From an industrial society to a knowledge based society and now to a creative society. This presentation challenges teachers and school administrators to keep up with societies changes or risk being irrelevant in the 21st Century.
Numeracy and literacy skills are important but not at the expense of creativity, collaboration and communication skills. The role of the 21st century teacher is not to self-deliver content but to facilitate the understanding of key concepts and skills, cater for a range of learning styles and encourage the use of a range of tools that interconnect to help students construct learning and be creative.
Sir Ken Robinson says, “Creativity for me is not an option, it is an absolute necessity.” This presentation looks at some of the research surrounding the importance of creativity in education and provides samples of creativity being taught well using 21st Century industry standard tools in primary and secondary schools.
George Siemens says that technology has reorganized how we live, how we communicate, and how we learn and learning needs and theories should be reflective of these underlying social environments. This presentation provides practical examples of connectivism in action through creative and effective professional learning models.

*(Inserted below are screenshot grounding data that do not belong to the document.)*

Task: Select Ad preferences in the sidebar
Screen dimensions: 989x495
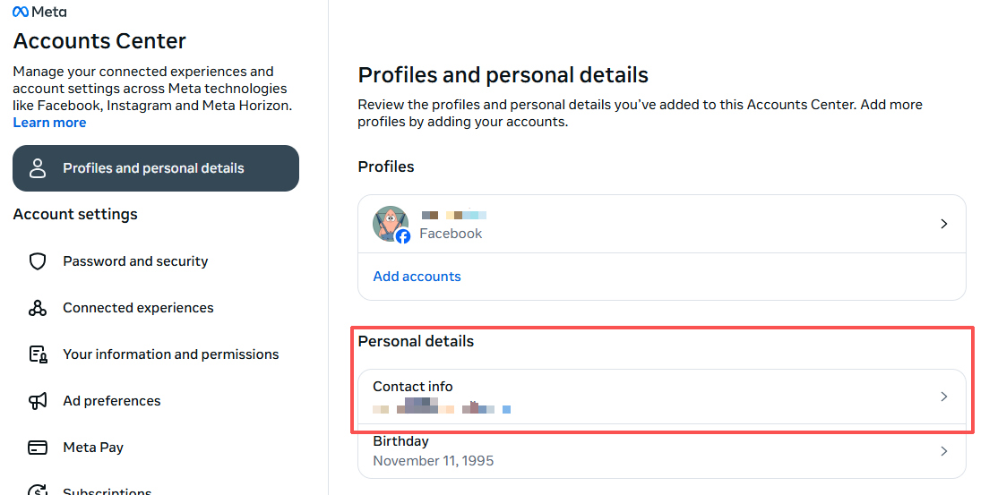Action: [x=112, y=401]
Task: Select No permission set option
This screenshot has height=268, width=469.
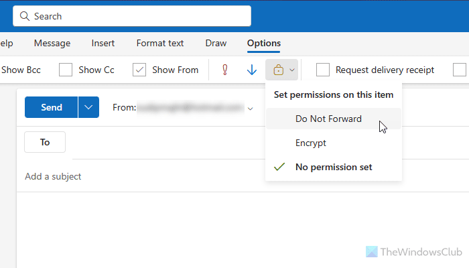Action: (334, 167)

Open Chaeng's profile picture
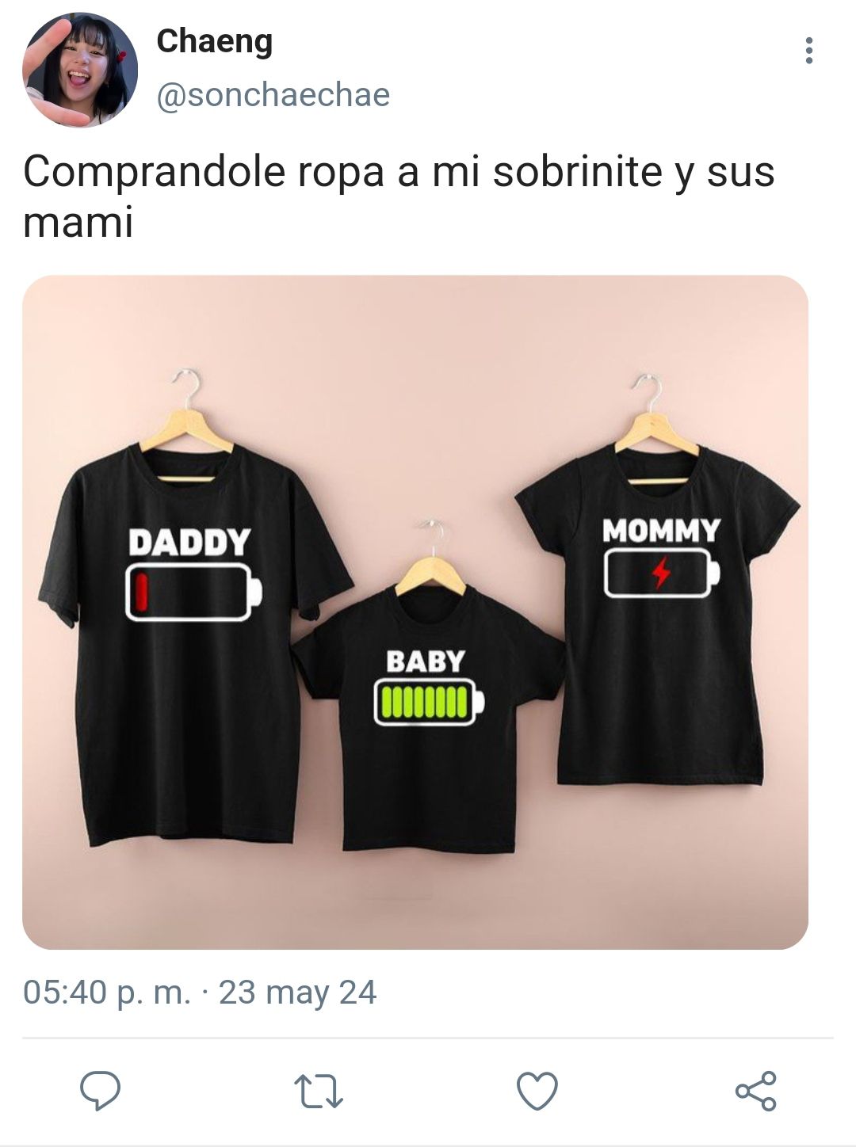point(80,70)
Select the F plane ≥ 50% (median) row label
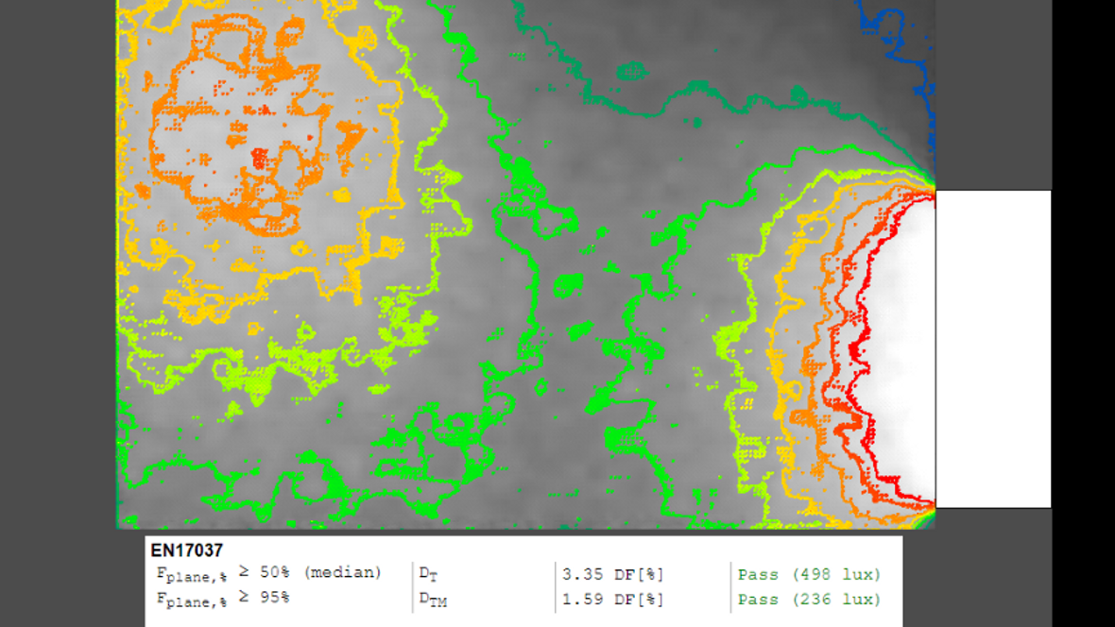This screenshot has width=1115, height=627. pyautogui.click(x=268, y=573)
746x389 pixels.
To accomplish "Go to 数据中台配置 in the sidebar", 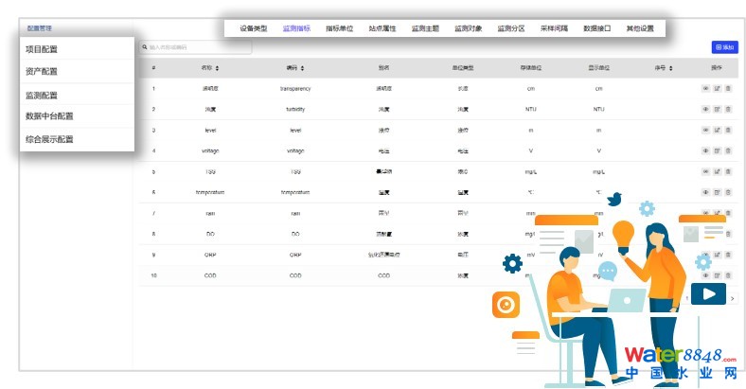I will tap(49, 116).
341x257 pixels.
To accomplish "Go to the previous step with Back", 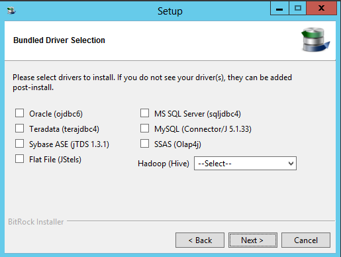I will [x=200, y=240].
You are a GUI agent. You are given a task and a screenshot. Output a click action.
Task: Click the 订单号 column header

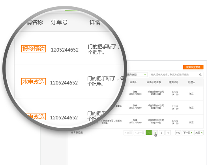[x=59, y=22]
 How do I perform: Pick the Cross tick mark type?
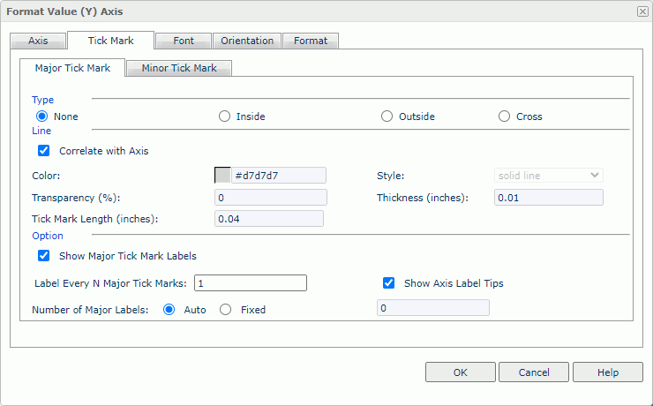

As Seymour Papert said in the 1980, well before the technology evolution in schools, “...with everybody having computers all the time, it is inconceivable that learning will be like it's been in the past. There will be new ways of learning. But it's up to you, and me, and all of us, to invent that future.” Those of us who are ICT Advocates, whether we are teaching the tools, administering the tools, making the tools or selling the tools, we all have a responsibility to help drive the importance of creativity and professional learning to lead much needed change in our life long education systems.